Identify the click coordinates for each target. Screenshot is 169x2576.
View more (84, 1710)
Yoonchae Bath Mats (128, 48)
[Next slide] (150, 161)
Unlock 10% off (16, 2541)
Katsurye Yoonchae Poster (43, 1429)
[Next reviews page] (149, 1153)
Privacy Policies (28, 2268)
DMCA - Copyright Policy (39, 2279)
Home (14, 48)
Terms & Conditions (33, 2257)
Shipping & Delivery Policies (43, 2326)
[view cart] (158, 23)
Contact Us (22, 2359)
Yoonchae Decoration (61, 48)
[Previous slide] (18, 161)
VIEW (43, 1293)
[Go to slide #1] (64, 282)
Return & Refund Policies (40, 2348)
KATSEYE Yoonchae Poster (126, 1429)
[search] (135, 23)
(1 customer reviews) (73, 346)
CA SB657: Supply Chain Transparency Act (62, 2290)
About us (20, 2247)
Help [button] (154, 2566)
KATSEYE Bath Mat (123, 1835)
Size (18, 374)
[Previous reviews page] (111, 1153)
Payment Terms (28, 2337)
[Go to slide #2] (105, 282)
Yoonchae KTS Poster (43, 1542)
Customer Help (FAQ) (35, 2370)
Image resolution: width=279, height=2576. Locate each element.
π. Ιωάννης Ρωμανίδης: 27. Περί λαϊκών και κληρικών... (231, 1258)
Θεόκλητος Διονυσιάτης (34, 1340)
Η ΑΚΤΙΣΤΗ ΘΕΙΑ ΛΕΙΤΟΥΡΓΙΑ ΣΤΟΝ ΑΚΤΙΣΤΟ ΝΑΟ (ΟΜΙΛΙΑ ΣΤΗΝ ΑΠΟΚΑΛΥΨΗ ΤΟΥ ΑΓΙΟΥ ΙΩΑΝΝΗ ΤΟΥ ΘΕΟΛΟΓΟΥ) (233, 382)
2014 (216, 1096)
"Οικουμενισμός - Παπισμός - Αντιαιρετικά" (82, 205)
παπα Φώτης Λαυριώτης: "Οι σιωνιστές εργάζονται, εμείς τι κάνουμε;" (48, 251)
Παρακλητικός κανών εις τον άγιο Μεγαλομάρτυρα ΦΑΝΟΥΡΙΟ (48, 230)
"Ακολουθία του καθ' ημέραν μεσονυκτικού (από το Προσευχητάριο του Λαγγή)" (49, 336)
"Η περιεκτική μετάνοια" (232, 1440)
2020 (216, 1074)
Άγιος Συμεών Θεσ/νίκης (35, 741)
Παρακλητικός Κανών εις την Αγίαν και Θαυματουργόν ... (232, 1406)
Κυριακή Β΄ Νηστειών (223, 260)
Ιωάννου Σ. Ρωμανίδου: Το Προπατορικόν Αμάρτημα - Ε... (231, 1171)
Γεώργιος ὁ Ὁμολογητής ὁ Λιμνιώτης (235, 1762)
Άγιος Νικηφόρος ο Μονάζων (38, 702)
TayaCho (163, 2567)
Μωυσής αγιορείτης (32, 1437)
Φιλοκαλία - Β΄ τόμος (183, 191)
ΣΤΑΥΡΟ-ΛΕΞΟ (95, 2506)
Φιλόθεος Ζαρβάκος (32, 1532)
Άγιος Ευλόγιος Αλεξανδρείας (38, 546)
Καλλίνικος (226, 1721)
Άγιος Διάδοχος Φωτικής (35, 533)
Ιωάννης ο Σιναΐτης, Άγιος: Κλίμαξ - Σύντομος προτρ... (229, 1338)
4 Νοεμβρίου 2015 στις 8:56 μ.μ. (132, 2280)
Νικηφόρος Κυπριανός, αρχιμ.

────────────────────

● **GOAL OF THE EXERCISE**
Could you print, word for word, the line containing "[Go to slide #2] (105, 282)" and every line after it through the end of the records, and nothing else?

● **ANSWER SECTION**
[Go to slide #2] (105, 282)
Yoonchae KTS Poster (43, 1542)
Customer Help (FAQ) (35, 2370)
Image resolution: width=279, height=2576. Locate each element.
π. Ιωάννης Ρωμανίδης: 27. Περί λαϊκών και κληρικών... (231, 1258)
Θεόκλητος Διονυσιάτης (34, 1340)
Η ΑΚΤΙΣΤΗ ΘΕΙΑ ΛΕΙΤΟΥΡΓΙΑ ΣΤΟΝ ΑΚΤΙΣΤΟ ΝΑΟ (ΟΜΙΛΙΑ ΣΤΗΝ ΑΠΟΚΑΛΥΨΗ ΤΟΥ ΑΓΙΟΥ ΙΩΑΝΝΗ ΤΟΥ ΘΕΟΛΟΓΟΥ) (233, 382)
2014 (216, 1096)
"Οικουμενισμός - Παπισμός - Αντιαιρετικά" (82, 205)
παπα Φώτης Λαυριώτης: "Οι σιωνιστές εργάζονται, εμείς τι κάνουμε;" (48, 251)
Παρακλητικός κανών εις τον άγιο Μεγαλομάρτυρα ΦΑΝΟΥΡΙΟ (48, 230)
"Ακολουθία του καθ' ημέραν μεσονυκτικού (από το Προσευχητάριο του Λαγγή)" (49, 336)
"Η περιεκτική μετάνοια" (232, 1440)
2020 (216, 1074)
Άγιος Συμεών Θεσ/νίκης (35, 741)
Παρακλητικός Κανών εις την Αγίαν και Θαυματουργόν ... (232, 1406)
Κυριακή Β΄ Νηστειών (223, 260)
Ιωάννου Σ. Ρωμανίδου: Το Προπατορικόν Αμάρτημα - Ε... (231, 1171)
Γεώργιος ὁ Ὁμολογητής ὁ Λιμνιώτης (235, 1762)
Άγιος Νικηφόρος ο Μονάζων (38, 702)
TayaCho (163, 2567)
Μωυσής αγιορείτης (32, 1437)
Φιλοκαλία - Β΄ τόμος (183, 191)
ΣΤΑΥΡΟ-ΛΕΞΟ (95, 2506)
Φιλόθεος Ζαρβάκος (32, 1532)
Άγιος Ευλόγιος Αλεξανδρείας (38, 546)
Καλλίνικος (226, 1721)
Άγιος Διάδοχος Φωτικής (35, 533)
Ιωάννης ο Σιναΐτης, Άγιος: Κλίμαξ - Σύντομος προτρ... (229, 1338)
4 Νοεμβρίου 2015 στις 8:56 μ.μ. (132, 2280)
Νικηφόρος Κυπριανός, αρχιμ.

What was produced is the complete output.